Population-based studies from numerous countries have estimated the global incidence of traumatic brain injury (TBI) to be 50–60 million new cases annually. In the United Kingdom (UK), in England and Wales ∼1.4 million persons with TBI visit the Emergency Department (ED) annually.[1] Of these, the majority (∼68%) have a mild TBI,[2] as defined as a score of 13 to 15 on the Glasgow Coma Scale (GCS).[2,3]

Optimal management benefits from accurate assessment of TBI severity and prediction of likely outcome, most commonly from assessment of consciousness. Consciousness is most often assessed with the GCS. Combination of GCS with other variables—for example, pupil responses (GCS-P)—can enhance prediction of six-month death and functional impairment.[4] A combination of GCS-P, patient age, and CT findings further benefits outcome predictions, using a combined effects approach.[5] These outcome prediction tools are most useful in the moderately and severely brain injured patient. In mild head injury, poor outcomes are very infrequent, and outcomes of interest are more likely to be hospital admission or length of stay.

Computed tomography (CT) brain scanning is a standard investigation to identify intracranial pathology that might portend clinical deterioration and possible requirement for operative intervention, or to exclude significant pathology and expedite discharge. The CT imaging followed by at home self-observation can reduce healthcare costs by avoiding unnecessary hospital admission of those with mild TBI. As reported by Geijerstam and associates,[6] the option of CT followed by earlier discharge can save up to £280,000 per million in the UK's National Health Service (NHS) as opposed to in-hospital observations.

An estimated 7% of patients who undergo CT imaging have evidence of TBI[7] and therefore a large proportion of the remaining 93% of scans may be unnecessary. Further, all patients are exposed to radiation, which confers a brain tumor risk; even as few as 2–3 scans as a child can triple the risk, and each additional CT scan increases the incidence rate ratio by 0.16.[8]

Strategies to triage patients with mild head injury are needed that reduce radiation exposure and unnecessary imaging while maintaining economic savings from early discharge. This is especially important given the increasingly lower thresholds for CT, especially in patients receiving antiplatelet medication, advocated in recent head injury guidelines.[1] Predictors of high risk in mild head injury include headache, loss of consciousness/amnesia, and alcohol intoxication,[9] but lack both sensitivity and specificity.

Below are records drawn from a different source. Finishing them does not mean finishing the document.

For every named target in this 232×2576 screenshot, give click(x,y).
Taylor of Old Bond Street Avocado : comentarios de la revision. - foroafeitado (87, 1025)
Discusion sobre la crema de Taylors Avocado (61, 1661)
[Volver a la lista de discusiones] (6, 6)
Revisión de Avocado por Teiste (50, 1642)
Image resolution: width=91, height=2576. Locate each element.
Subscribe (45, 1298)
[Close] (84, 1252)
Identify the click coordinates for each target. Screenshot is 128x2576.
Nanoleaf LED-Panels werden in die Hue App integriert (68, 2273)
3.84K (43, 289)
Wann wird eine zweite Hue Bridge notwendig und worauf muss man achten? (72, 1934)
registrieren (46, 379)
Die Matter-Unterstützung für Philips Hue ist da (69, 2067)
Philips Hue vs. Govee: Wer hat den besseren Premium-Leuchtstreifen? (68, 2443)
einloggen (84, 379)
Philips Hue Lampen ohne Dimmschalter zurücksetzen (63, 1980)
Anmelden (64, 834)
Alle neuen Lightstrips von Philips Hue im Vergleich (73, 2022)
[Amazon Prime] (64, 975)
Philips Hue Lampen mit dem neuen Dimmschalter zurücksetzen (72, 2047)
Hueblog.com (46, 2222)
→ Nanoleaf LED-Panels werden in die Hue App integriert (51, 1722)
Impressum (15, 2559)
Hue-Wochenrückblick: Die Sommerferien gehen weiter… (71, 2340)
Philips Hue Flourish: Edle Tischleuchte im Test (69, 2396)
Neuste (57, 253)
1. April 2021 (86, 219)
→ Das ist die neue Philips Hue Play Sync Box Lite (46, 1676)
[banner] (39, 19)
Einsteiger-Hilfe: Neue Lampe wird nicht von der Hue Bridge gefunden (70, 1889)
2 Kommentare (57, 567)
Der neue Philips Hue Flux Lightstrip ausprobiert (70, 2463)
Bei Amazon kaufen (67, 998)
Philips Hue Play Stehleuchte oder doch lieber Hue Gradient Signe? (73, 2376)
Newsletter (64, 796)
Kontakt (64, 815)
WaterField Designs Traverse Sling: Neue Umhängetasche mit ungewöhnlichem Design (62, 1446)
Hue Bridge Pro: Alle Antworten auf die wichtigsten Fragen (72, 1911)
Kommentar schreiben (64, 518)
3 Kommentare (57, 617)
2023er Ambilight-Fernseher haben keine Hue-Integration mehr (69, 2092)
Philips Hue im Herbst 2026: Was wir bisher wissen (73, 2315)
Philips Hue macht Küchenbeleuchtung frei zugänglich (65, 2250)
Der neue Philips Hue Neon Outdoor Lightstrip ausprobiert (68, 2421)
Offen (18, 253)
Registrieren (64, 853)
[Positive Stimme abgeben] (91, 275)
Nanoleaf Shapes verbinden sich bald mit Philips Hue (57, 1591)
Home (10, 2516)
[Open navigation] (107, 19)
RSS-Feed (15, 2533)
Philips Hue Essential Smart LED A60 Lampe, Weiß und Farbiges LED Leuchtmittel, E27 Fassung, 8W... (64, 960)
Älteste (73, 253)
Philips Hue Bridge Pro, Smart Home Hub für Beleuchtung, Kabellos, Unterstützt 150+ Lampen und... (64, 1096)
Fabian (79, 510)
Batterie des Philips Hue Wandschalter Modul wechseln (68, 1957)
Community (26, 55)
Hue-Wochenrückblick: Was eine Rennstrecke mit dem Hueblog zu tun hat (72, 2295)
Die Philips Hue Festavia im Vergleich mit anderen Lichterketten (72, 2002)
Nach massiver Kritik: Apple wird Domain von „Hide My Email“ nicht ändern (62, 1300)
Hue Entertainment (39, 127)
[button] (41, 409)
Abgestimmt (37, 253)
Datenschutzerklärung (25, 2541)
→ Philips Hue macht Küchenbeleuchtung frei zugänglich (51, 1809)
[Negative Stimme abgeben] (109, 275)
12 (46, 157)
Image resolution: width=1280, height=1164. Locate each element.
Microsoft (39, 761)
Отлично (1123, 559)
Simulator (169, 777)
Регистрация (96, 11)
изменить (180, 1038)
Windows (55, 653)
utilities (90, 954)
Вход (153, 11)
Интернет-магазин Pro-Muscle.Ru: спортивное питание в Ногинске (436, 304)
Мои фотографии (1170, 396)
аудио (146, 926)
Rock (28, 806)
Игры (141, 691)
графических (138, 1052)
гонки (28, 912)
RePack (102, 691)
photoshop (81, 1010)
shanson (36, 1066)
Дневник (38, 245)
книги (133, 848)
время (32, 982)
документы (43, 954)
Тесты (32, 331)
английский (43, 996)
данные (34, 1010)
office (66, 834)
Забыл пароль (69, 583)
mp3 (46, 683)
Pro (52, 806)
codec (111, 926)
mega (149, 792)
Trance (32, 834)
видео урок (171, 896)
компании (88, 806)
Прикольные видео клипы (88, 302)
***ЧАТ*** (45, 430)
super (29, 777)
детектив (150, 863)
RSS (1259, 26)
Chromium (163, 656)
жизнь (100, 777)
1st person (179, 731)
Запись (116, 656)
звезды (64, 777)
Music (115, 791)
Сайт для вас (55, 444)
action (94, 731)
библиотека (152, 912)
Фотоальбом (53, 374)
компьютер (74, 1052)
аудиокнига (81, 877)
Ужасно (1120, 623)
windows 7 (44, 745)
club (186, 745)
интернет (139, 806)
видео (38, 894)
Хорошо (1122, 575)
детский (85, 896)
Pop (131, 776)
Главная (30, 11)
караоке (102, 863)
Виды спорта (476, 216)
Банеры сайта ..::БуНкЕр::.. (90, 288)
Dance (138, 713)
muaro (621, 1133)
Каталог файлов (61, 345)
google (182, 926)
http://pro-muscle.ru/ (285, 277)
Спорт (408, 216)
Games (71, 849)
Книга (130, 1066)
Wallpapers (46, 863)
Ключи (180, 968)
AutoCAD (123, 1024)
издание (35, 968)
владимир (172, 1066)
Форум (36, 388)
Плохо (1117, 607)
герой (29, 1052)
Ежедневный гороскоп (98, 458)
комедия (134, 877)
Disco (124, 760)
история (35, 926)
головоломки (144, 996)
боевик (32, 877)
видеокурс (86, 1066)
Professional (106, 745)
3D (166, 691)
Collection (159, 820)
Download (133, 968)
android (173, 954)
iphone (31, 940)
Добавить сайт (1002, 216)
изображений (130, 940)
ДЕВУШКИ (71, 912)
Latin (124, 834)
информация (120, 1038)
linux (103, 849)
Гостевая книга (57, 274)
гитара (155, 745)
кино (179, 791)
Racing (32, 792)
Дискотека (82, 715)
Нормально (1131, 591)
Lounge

Numerous blood-based biomarkers have been assessed as prognostic markers, but with little clinical impact. In 2018 the U.S. Food and Drug Administration (FDA) approved the use of glial fibrillary acidic protein (GFAP) and ubiquitin carboxy-terminal hydrolase L1 (UCH-L1) assays to aid in TBI evaluations.[10,11] Handheld devices such as the Abbott i-STATTM have been developed for rapid, point-of-care measurements; however, prognostic impact currently remains largely unknown.[11]

The ALERT-TBI study assessed these two blood-based brain biomarkers (GFAP and UCH-L1) in 1977 in patients presenting a GCS score of 9–15 within 12 h of injury.[12] A combination of the two biomarkers predicted CT abnormalities with high sensitivity, but low specificity.[12] More recently, a study from the Collaborative European NeuroTrauma Effectiveness Research in TBI (CENTER-TBI) team explored the relationship between six different blood biomarkers (S100B, neuron-specific enolase [NSE], GFAP, UCH-L1, neurofilament light chain protein [NfL], and t-tau) with brain injury severity and CT findings.[13] Only GFAP performed well in predicting CT abnormalities (area under the curve [AUC] = 0.89), but requires external validation.[13]

There is a need for a rapid, low cost, sensitive and specific test to triage head injured patients in the ED. Rather than assaying single molecules, our strategy uses attenuated total reflectance-Fourier transform infrared (ATR-FTIR) spectroscopy for assessment of more than 20,000 molecules in serum, surveying the brain and systemic response to head injury. This phenotypic method quantifies molecular absorption of mid-infrared light and results in a spectrum that provides information on the overall composition of the sample.[14] Molecules such as lipids, carbohydrates, nucleic acids, and proteins are easily recognizable by absorption at specific wavenumber regions.[14-16]

The methodology is rapid, commercially available, and involves silicon internal reflection elements (SIREs), which allows for multiple sampling points, is relatively low cost, and suitable for investigative use at high throughput.[17-19] Our group previously demonstrated this platform technology performs with high sensitivity and specificity for brain tumor detection in symptomatic patients.[20] We therefore hypothesized that spectral data from patient serum can be used as a triage method to identify patients with mild TBI most likely to have a CT abnormality.

Methods

Two hundred and ninety-eight serum samples were obtained from CENTER-TBI for spectroscopic analysis. The CENTER-TBI study was a prospective observational clinical study conducted in 65 sites from 17 European countries and Israel between December 19, 2014, and December 17, 2017. Patients with all severities of TBI presenting to a study center within 24 h of injury and scheduled for CT scanning were enrolled. The only exclusion criterion was severe pre-existing neurological disorder.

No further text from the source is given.